Posted by U15492444 (U15492444) on Friday, 4th January 2013
Many would argue that science cannot provide any input on morality because it simply deals in a soulless method of observation, hypothesis, experiment and verificiation/falsification. And clearly, there are more to humans than just processes of chemical reactions et cetera.
On the other hand, an extreme Darwinist may argue that all humans should follow some way of life (deeming it morally correct) because science has discovered that humans can strengthen or evolve quicker by adopting said way of life. Hitler's philosophy could be an example of this. His scientists, I think, claimed to have found that Jews, Slavs and the like were inferior thus it is 'morally correct' to extinguish them from the face of the planet.
Also, I believe, recalling a documentary I watched, that a scientist conjured an equation for altruism.
Posted by Han Ban (U14706661) on Wednesday, 9th January 2013
On the other hand, many scientists would argue that Hitler's scientists would have to produce scientific and reliable proof to support this argument. But even if they did, that does not make it acceptable to kill millions of people. In psychology we learnt that with science comes ethics, you can't abandon the rights people have over scientific discoveries. But I believe you are confusing science with scientists, scientists are every day people, often wanting to change the world for the better. Surely the elimination of small pox, cholera and the growing elimination of HIV show that scientists can do remarkable and amazing things? The very beginning of our lives start with vaccinations against diseases like small pox, mumps, etc that would have, once upon a time, been the end of us. Without science, half of our population would not be on this planet.

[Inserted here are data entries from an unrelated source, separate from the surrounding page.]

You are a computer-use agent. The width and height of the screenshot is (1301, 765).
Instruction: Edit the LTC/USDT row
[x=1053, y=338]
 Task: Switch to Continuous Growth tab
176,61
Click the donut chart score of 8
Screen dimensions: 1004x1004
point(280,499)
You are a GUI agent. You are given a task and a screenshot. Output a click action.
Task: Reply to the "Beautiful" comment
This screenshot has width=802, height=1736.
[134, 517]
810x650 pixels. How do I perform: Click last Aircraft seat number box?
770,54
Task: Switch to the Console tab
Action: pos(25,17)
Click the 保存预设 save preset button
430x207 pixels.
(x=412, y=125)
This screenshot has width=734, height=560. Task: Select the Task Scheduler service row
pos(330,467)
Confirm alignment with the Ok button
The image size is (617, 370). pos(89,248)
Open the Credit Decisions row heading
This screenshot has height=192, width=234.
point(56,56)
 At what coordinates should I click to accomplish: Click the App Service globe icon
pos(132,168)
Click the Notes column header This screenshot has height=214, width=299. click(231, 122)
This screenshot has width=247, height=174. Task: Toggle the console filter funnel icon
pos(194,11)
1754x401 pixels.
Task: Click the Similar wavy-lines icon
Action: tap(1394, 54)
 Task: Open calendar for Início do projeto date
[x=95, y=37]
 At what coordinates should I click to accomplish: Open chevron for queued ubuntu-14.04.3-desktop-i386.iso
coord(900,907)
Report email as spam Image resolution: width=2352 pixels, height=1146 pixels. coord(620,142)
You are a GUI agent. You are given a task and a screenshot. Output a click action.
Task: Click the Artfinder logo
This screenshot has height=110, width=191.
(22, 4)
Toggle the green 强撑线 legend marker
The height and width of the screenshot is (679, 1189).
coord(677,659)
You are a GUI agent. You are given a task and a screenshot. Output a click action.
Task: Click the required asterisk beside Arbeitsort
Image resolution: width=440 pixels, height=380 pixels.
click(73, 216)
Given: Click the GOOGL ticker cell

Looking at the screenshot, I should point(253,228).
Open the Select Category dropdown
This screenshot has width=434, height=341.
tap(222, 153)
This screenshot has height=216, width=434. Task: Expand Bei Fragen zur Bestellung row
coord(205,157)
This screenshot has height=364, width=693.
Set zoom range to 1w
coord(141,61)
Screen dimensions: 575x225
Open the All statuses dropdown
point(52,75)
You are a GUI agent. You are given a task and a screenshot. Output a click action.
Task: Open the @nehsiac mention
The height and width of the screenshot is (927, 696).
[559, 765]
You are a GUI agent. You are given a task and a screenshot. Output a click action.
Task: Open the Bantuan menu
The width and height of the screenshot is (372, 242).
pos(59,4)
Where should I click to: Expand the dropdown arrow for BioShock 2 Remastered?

The computer I sit behind and write on, was scientifically and technologically developed. The food I ate for lunch was transported by a truck and grown by a farmer, just that simple sentence comes laden with the ability and power of science. The truck uses a cooling device to maintain the temperature and keep the food fresh; the farmer is quite possibly using the best way to grow food, like uses fertiliser and pesticides, perhaps even using a crop rotational system. Science is the reason why you and I are still alive, we have fresh food and I can type all this on my laptop. People seem to reject science as some form of evil, but they use the benefits of it daily and that's why I think science can be entirely compatible with religion. Because while it is important to keep old traditions and stories alive, it is advantageous to realise the great significance new technologies and science has.